Seine persönlichen Einschränkungen in den zwei Jahren Corona-Pandemie seien "nicht so ein Problem", da er nicht mit drei Kindern in einer Zweizimmerwohnung leben müsse, erklärt Jauch. "Ich durfte raus, und ich kann mich gut selbst beschäftigen."

Er und seine Frau hätten zudem gleichzeitig Corona gehabt. So seien sie "wenigstens zu zweit" gewesen - andernfalls hätte der eine dem anderen das Essen vor die Tür stellen müssen. "Katastrophal" sei es jedoch für Kinder, findet der Moderator: "Was in der Schule passiert ist, wird nicht leicht nachzuholen sein."

Jauch hatte sich im Frühjahr 2021 mit dem Coronavirus infiziert. Wegen seiner Erkrankung musste er damals mehrere TV-Shows absagen. Der Moderator engagierte sich auch für die Impfkampagne der Bundesregierung und äußerte bereits in der Vergangenheit sein Unverständnis für Menschen, die dem Aufruf zur Impfung nicht nachkommen.
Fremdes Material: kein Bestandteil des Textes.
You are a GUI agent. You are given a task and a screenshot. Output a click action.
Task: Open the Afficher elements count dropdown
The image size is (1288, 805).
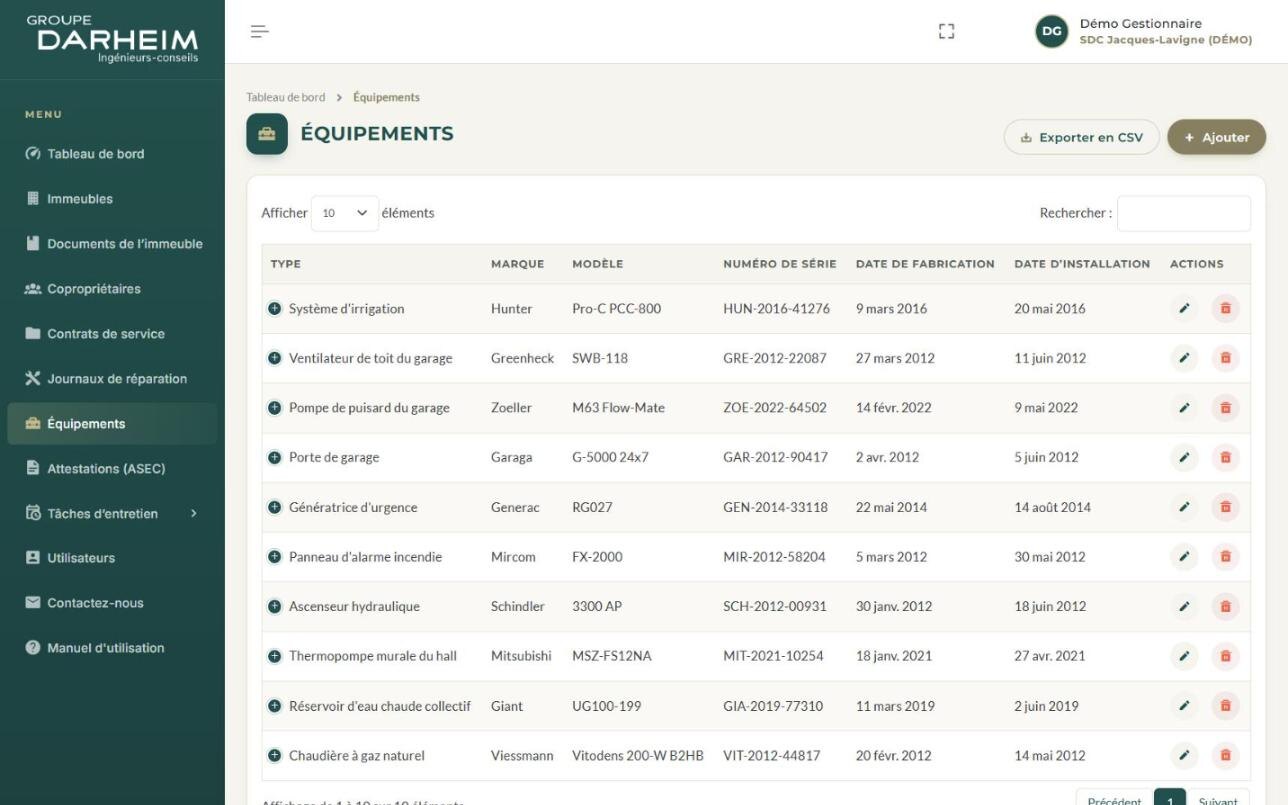click(345, 213)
In der Folge erhielt er zahlreiche Hass-Botschaften von Corona-Leugnern, sogenannten Querdenkern und Rechtsextremisten.

Jauch spricht über seinen Vater

Unterdessen spricht Jauch in dem Interview auch offen über seinen verstorbenen Vater Ernst-Alfred Jauch (1920-1991) und dessen Erfahrungen als Soldat im Zweiten Weltkrieg. "Wie alle anderen, die überlebt haben, ist er nach dem Krieg nach Hause gekommen, ohne je psychisch behandelt zu werden", sagt der Moderator. "Die sollten einfach ihr Leben leben." Sein Vater sei 19 Jahre alt gewesen, als der Zweite Weltkrieg begann, und sofort eingezogen worden. Drei Mal sei er schwer verwundet worden.
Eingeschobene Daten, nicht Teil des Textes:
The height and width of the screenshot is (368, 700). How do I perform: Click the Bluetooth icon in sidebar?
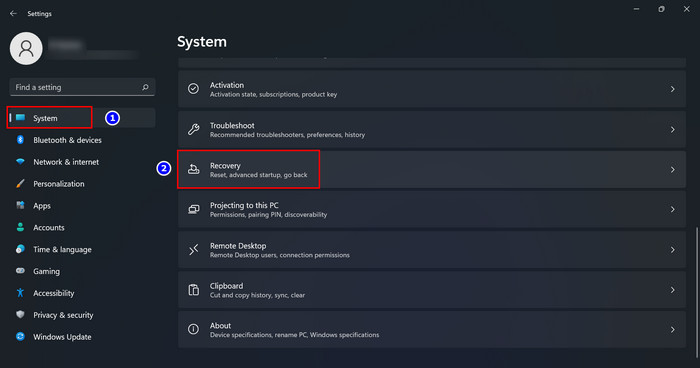tap(20, 140)
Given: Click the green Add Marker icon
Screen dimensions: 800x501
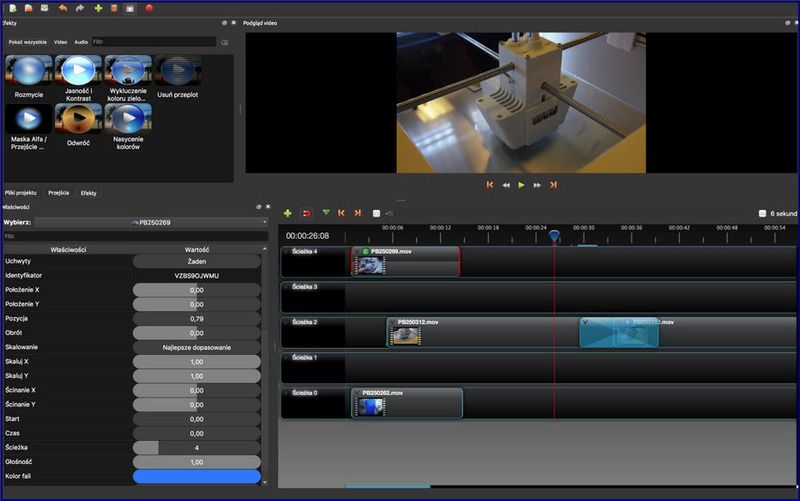Looking at the screenshot, I should pyautogui.click(x=325, y=213).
" Er ist auf Minen getreten, wurde von einem Lastwagen überrollt und von Gewehrkugeln durchsiebt", so Jauch. Zwei Jahre habe er im Lazarett gelegen: "Diesem Jahrgang ist die komplette Jugend gestohlen worden. Im Nachkriegsdeutschland sollten die dann einfach funktionieren." Sein Vater habe über den Krieg geredet, seine Mutter habe das aber nicht gemocht: "Sie war zehn Jahre jünger. Sie hat im Luftschutzkeller gesessen, als die Sirenen heulten - das war ihre Erinnerung."

Ihm selbst sei als Kind nicht bewusst gewesen, welche Nähe seine Generation zu dieser "dunkelsten Zeit" habe. Er habe sein Leben "immer als bunt empfunden und weit weg von Nazideutschland". Sein Vater sei hingegen wie aus einer anderen Zeit gekommen. Auf die Frage, ob er womöglich nicht alles wisse, was sein Vater erlebt oder getan habe, erklärt Jauch: "Das kann gut sein, richtig nachgefragt habe ich zu wenig." Ihm sei allerdings eine Prämisse sehr präsent: "Nie wieder."